The Ethical Committee of Huddinge University Hospital, Karolinska Institute approved the use of human subjects in this study (registration number 419/03). At the visit, parents were given written and oral information concerning aim of the study, explaining that participation was voluntary, that data would be treated confidentially and that individuals could not be identified from the results. For that reason identifications of the quotations have been omitted. Parents who gave verbal informed consent were invited to participate. The interviewer, i.e., the first author, was the only person who knew the participants' forenames. Tapes were destroyed shortly after the transcriptions and following the guidelines are kept in safety lockers ten years by a secretary with no connection to the project
The theoretical model resulting from this study illustrates the interaction between the parents and the PCHC nurses and explains the variation in parents' perception of the child's health check-ups. Parents come to the PCHC with a general feeling of exposure and anxiety about being misjudged as parents due to their origin. Thus, they watchfully check the possibility of establishing rapport with the PCHC nurse by checking the nurse's demeanour and signs of whether and how they are being judged as parents.
Feelings of exposure and anxiety about being misjudged created caution in the parents and affected how they perceived the PCHC nurse's demeanour and how the interaction with the PCHC nurse proceeded.

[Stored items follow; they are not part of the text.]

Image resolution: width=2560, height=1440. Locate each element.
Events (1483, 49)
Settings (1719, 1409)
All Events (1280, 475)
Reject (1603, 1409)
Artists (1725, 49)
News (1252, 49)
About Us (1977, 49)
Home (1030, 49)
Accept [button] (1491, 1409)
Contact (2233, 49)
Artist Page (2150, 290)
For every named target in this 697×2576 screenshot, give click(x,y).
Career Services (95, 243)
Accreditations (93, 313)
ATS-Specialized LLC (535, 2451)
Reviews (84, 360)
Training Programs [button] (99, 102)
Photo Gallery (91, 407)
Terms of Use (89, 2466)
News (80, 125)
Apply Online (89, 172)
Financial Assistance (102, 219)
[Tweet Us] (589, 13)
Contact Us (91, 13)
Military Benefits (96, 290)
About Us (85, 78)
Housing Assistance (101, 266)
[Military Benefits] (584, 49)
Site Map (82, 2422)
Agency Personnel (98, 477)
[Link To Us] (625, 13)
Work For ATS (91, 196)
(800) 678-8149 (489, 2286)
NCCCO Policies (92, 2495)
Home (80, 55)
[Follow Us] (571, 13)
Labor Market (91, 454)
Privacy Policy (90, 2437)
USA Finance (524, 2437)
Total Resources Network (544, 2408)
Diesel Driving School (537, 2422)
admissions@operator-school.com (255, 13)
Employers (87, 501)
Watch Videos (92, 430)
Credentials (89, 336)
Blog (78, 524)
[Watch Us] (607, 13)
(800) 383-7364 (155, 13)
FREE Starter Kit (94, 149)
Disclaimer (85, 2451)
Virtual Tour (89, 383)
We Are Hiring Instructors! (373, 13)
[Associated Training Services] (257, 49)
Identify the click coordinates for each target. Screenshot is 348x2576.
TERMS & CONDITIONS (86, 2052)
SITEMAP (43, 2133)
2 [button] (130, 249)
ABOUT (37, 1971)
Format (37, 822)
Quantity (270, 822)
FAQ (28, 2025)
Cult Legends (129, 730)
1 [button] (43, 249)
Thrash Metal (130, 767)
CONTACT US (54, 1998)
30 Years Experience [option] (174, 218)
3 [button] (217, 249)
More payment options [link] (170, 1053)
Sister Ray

Changes in the parents' social situation and feelings of loneliness and anxiety about coping without their network, along with linguistic barriers, made things worse since they could not express themselves or understand what was going on around them. Most things felt strange, different and contrary. The parents hoped that the PCHC nurse would be knowledgeable and aware of their vulnerability.
I wonder if the nurses have thought about how we are so alone that we might need a bit more consideration.
PCHC nurses could learn that not everything that is topsy-turvy is our fault; lots of people have come from war-torn countries with a lot of other terrible stuff that they were exposed to.
They were also concerned that the PCHC nurse was negatively 'influenced' by having heard negative things about, and met, loads of 'foreigners' who had done a lot 'wrong'. It was possible to distinguish factors where, according to parents, there was a risk that they would be misjudged by the PCHC nurse and regarded as a 'stupid and ignorant foreigner'. For example: ask too many and 'wrong' questions, do 'wrong' things with the child, miss appointments or visit the PCHC without an appointment. They felt that they knew a lot about looking after children but were unsure what the PCHC nurse thought of their ways. They felt that views collided and that it was unclear who was right and who was wrong, for example about folk medicines from their home country.
Perhaps the PCHC nurse thinks, 'ah, aniseed, that might not be good for the child'.
Checking demeanour was a quite rapid process in which the parents were watchful of the nurse's facial expressions, gestures and movements and as a result felt secure, confused or vulnerable.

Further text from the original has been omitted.